1HappyTraveller · 10/07/2024 09:24

weekendersun · 10/07/2024 09:06

Just to update.
My friendship is all but over which I'm very sad about. It seems my friends sister is going.

The only reason I know is I got a text. from the sister with a screenshot of flights booked and a message saying that my friend had told her to send it to me so I could see the price difference of flights. I assume this was so I could pay it. I have not responded.

I did try numerous times to speak to my friend but all calls, texts and email have been ignored so I have decided to go on the break and have booked a different hotel. Another friend is coming with me so it will be very awkward when we are all on the same flight.

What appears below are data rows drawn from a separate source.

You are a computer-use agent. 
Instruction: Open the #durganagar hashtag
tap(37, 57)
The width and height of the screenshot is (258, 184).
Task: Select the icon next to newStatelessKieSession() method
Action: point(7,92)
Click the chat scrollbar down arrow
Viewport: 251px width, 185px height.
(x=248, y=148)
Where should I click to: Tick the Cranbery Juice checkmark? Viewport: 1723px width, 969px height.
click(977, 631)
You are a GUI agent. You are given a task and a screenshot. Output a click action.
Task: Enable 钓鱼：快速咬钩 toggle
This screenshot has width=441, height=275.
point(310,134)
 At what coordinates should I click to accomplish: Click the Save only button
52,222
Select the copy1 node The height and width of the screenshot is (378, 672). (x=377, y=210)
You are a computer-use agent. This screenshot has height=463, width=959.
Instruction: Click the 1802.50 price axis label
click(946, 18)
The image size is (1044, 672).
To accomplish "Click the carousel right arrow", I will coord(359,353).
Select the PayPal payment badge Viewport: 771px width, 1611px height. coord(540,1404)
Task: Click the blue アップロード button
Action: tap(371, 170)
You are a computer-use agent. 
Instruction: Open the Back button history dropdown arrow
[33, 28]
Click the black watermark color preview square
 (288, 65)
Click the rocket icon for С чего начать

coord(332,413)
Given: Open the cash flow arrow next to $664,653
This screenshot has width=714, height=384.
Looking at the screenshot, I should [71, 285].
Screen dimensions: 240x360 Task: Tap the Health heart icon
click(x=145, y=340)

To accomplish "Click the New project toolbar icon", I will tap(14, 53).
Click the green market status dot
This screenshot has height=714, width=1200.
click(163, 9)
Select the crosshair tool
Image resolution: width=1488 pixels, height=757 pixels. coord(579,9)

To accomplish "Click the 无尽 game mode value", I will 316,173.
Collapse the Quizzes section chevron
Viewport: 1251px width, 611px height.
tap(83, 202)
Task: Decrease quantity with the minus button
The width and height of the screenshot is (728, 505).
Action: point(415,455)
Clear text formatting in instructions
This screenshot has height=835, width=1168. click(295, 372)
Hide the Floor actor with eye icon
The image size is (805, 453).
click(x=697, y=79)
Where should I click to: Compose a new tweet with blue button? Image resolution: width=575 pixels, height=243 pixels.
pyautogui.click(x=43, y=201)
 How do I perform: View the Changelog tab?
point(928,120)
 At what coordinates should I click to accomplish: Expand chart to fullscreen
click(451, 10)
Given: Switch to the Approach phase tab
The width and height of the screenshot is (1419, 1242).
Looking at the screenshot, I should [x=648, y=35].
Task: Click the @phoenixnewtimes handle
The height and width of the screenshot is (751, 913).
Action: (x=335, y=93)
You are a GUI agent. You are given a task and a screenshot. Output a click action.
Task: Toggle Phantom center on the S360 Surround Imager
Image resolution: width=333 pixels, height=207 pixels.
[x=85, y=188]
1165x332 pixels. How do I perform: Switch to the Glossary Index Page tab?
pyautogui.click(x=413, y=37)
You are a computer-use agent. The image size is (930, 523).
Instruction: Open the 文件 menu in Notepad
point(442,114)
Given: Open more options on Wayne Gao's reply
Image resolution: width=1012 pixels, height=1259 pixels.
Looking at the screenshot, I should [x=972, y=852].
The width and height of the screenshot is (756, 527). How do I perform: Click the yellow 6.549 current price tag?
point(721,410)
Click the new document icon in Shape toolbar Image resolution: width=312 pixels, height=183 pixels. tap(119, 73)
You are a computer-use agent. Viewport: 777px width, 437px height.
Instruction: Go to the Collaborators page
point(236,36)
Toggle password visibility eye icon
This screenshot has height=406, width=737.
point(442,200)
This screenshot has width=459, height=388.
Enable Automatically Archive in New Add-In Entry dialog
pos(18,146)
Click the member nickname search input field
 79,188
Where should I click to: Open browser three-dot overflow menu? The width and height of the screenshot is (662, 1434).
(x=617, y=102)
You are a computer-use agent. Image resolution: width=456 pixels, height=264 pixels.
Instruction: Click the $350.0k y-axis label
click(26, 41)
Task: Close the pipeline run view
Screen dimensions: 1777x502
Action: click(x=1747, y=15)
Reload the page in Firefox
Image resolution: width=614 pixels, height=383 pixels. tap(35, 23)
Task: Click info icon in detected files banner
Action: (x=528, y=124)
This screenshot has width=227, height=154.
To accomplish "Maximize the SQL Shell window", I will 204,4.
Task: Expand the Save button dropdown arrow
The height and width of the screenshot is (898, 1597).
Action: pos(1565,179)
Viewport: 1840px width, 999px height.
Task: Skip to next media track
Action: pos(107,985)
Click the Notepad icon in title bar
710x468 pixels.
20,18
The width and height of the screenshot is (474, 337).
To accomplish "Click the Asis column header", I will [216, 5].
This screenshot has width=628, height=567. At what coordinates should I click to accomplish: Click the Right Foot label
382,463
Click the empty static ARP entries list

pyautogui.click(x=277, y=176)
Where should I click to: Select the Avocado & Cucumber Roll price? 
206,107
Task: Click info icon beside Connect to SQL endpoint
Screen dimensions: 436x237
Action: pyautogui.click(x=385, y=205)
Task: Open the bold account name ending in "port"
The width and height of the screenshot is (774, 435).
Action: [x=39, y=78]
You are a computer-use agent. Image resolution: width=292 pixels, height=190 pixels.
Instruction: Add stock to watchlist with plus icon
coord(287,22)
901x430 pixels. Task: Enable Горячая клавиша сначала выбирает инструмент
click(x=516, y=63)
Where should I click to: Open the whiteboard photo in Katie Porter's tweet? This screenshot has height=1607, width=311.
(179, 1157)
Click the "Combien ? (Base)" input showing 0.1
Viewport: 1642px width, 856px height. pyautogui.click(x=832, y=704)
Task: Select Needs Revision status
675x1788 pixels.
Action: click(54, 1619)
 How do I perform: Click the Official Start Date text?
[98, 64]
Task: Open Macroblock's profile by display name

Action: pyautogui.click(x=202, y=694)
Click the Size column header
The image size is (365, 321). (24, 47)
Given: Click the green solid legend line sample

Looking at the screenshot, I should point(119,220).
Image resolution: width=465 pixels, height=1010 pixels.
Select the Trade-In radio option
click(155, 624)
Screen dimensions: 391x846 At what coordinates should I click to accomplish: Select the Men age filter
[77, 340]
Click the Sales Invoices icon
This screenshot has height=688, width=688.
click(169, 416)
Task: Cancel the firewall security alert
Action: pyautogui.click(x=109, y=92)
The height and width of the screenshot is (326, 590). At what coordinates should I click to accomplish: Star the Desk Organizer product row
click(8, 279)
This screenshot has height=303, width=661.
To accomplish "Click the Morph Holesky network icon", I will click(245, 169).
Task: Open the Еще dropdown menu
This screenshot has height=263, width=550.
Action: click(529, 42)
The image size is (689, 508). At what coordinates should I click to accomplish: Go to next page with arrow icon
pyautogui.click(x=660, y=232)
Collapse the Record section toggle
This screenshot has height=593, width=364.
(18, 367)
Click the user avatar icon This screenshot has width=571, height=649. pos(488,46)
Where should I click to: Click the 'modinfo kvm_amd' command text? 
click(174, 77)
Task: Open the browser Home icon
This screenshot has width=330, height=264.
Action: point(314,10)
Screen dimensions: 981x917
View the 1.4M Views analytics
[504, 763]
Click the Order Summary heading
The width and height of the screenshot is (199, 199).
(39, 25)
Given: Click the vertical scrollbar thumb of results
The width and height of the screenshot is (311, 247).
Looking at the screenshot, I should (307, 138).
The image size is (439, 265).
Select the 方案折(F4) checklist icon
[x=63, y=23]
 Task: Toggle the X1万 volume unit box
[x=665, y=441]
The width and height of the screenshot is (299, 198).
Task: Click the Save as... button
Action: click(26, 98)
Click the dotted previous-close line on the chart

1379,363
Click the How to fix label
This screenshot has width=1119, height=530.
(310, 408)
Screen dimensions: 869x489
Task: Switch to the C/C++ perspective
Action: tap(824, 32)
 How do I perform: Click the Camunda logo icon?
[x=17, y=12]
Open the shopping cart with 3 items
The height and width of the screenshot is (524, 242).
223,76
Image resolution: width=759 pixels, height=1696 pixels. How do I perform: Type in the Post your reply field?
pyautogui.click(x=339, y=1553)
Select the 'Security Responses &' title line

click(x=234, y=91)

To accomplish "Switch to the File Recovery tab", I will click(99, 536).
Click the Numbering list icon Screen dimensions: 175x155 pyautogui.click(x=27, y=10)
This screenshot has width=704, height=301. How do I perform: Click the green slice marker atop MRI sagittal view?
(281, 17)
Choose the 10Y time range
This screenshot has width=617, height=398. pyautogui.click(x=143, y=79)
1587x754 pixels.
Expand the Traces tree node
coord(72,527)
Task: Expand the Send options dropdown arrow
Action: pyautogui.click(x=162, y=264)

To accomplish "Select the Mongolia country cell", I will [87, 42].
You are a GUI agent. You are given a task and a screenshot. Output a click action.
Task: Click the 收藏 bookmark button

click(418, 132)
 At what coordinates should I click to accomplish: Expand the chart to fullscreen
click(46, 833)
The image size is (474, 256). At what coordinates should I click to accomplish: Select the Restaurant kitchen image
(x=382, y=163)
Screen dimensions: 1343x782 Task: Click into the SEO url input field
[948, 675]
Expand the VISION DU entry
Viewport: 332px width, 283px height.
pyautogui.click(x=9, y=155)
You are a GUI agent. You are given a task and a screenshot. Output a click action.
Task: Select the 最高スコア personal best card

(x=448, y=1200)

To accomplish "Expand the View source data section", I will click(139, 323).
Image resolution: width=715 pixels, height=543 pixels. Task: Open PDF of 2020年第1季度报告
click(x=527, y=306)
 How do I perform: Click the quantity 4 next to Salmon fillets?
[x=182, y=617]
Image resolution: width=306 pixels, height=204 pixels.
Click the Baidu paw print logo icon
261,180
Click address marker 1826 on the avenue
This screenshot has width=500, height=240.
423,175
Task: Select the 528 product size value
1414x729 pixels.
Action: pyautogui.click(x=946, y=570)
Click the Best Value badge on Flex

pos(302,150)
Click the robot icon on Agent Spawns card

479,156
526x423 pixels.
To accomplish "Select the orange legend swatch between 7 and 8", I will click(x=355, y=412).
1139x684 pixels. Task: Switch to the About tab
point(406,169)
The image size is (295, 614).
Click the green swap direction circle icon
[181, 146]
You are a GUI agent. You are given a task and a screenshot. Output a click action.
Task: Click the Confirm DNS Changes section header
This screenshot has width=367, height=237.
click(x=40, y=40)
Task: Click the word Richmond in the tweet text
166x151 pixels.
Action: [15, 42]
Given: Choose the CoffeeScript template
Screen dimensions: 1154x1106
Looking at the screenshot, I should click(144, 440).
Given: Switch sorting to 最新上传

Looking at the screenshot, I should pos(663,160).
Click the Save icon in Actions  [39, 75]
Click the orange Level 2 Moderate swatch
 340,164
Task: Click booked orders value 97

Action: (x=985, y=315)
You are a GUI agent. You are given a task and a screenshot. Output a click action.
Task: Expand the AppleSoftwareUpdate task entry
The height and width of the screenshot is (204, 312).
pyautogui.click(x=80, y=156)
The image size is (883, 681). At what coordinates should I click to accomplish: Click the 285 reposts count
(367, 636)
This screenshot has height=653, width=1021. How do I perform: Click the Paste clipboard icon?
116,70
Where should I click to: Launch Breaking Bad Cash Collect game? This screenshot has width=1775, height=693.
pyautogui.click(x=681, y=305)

Sorry this has happened. They are incredibly cheeky to expect you to pay. I think you’re cutting your losses with this friendship tbh. I hope you and your other friend have a lovely time. Enjoy your trip. Hopefully you aren’t sat near each other on the flight 🤞🏻

Olika · 10/07/2024 09:37

I am sorry to hear it's come to this. But don't feel guilty or bad for her. Go on your holiday with your friend and have a great time. I would just tell them good morning/evening if I pass them at the plane but otherwise just concentrate on myself and my friend having a relaxing holiday.

3luckystars · 10/07/2024 09:41

They were wrong to expect you to pay anything, and weird!! You are better off without them.

Venice241 · 10/07/2024 09:46

She's a complete CF.
You did nothing wrong.
Best you know now that is one.
Enjoy your break with your friend and avoid her going forward.
She must have thought you were a bit of a mug.

FleetwoodMacAttack · 10/07/2024 09:49

I would have always assumed we were sharing and, on that basis, your reaction should have been to offer to pay the extra for you to both have your own rooms. Unfortunately your failure to do so has cost you a friendship…

TruthorDie · 10/07/2024 09:52

FleetwoodMacAttack · 10/07/2024 09:49

I would have always assumed we were sharing and, on that basis, your reaction should have been to offer to pay the extra for you to both have your own rooms. Unfortunately your failure to do so has cost you a friendship…

I would have assumed you were sharing as well. But you both should have clearly communicated that l think. Why was she left to book it?